Cancers mutés POLE et POLD1 : pole-position pour les tumeurs digestives
Position du problème
Les ADN polymérases epsilon et delta (POLE/POLD1) sont impliquées dans la réplication et la réparation de l'ADN. Les variants pathogènes (VP) constitutionnels de ces 2 gènes sont responsables du syndrome PPAP (Polymerase proofreadingassociated polyposis), qui peut être à l'origine de polypes et cancer colorectaux (2 à 4%), et dans de rare cas (<1%) du pancréas, grêle ou estomac. La présence d’un VP du domaine exonucléase de POLE/POLD1 est associée à un phénotype "hypermuté" et prédit une sensibilité à l’immunothérapie par checkpoint inhibiteurs. Les séries sur ces tumeurs restent limitées.
Méthode
Il s'agit d'une cohorte observationnelle nationale prospective multicentrique, incluant des patients porteurs de cancers présentant des variants somatiques du domaine exonucléase de POLE/POLD1, validé par le comité d’experts en biologie moléculaire.
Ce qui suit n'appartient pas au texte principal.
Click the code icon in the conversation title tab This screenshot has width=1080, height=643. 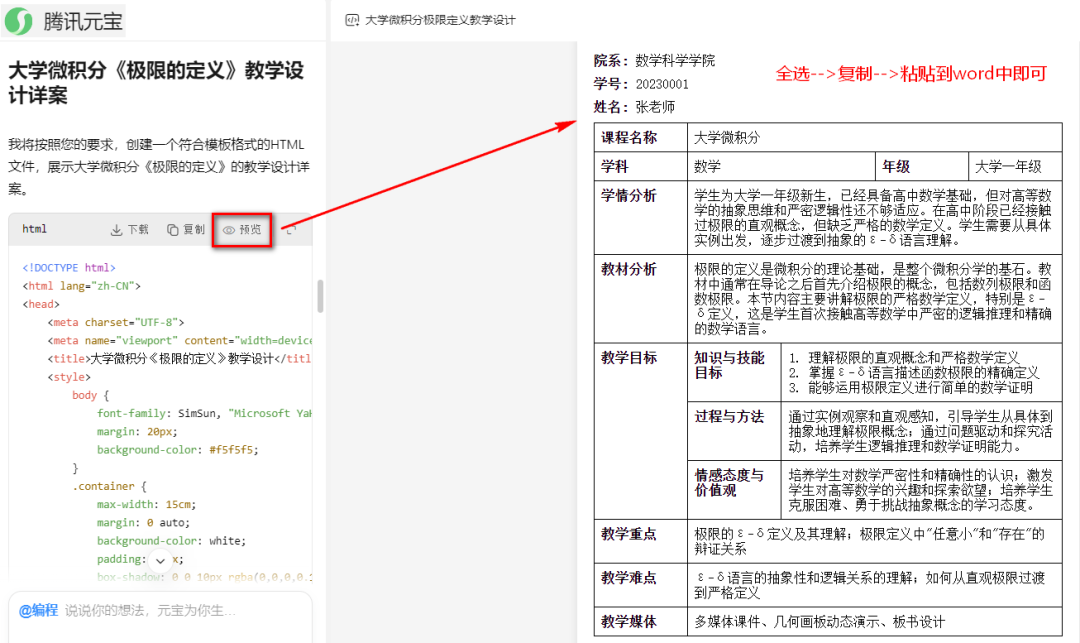(x=352, y=19)
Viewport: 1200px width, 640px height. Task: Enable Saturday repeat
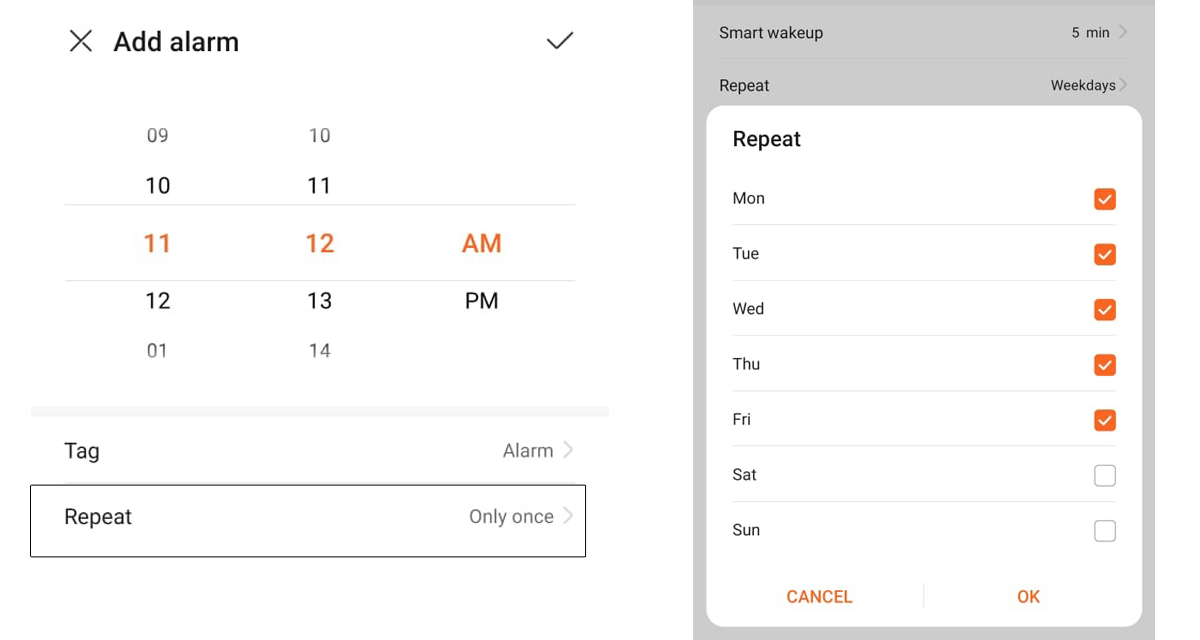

L'inclusion a été réalisée sur 3 ans (à partir de 2021) avec possibilité d'inclusion rétrospective d'1 an. Sur les 231 tumeurs évaluées par le comité d'expert, 134 ont été inclues. 95 ont été retenues comme éligibles pour la cohorte.
Résultat
La cohorte est constituée de tumeurs colorectales (53%), de l’endomètre (30%), gliomes (3%) et autres types de tumeurs (12%) essentiellement digestives (pancréas, grêle, estomac, duodénum). 21% tumeurs avaient un statut dMMR/MSI. 24 patients sur 95 ont reçu un traitement par immunothérapie. Le taux de réponse partielle ou complète à l'immunothérapie a été observée dans 62% des cas (9 étaient pMMR et 6 dMMR).
Conclusion
Dans cette étude de cohorte, les tumeurs avec variant POLE/POLD1 sont principalement des tumeurs digestives, notamment colorectale (53%). Ce travail permet une meilleur compréhension et identification des variants d'intérêt. Ces tumeurs pourraient avoir une bonne réponse à l'immunothérapie, selon les résultats préliminaires.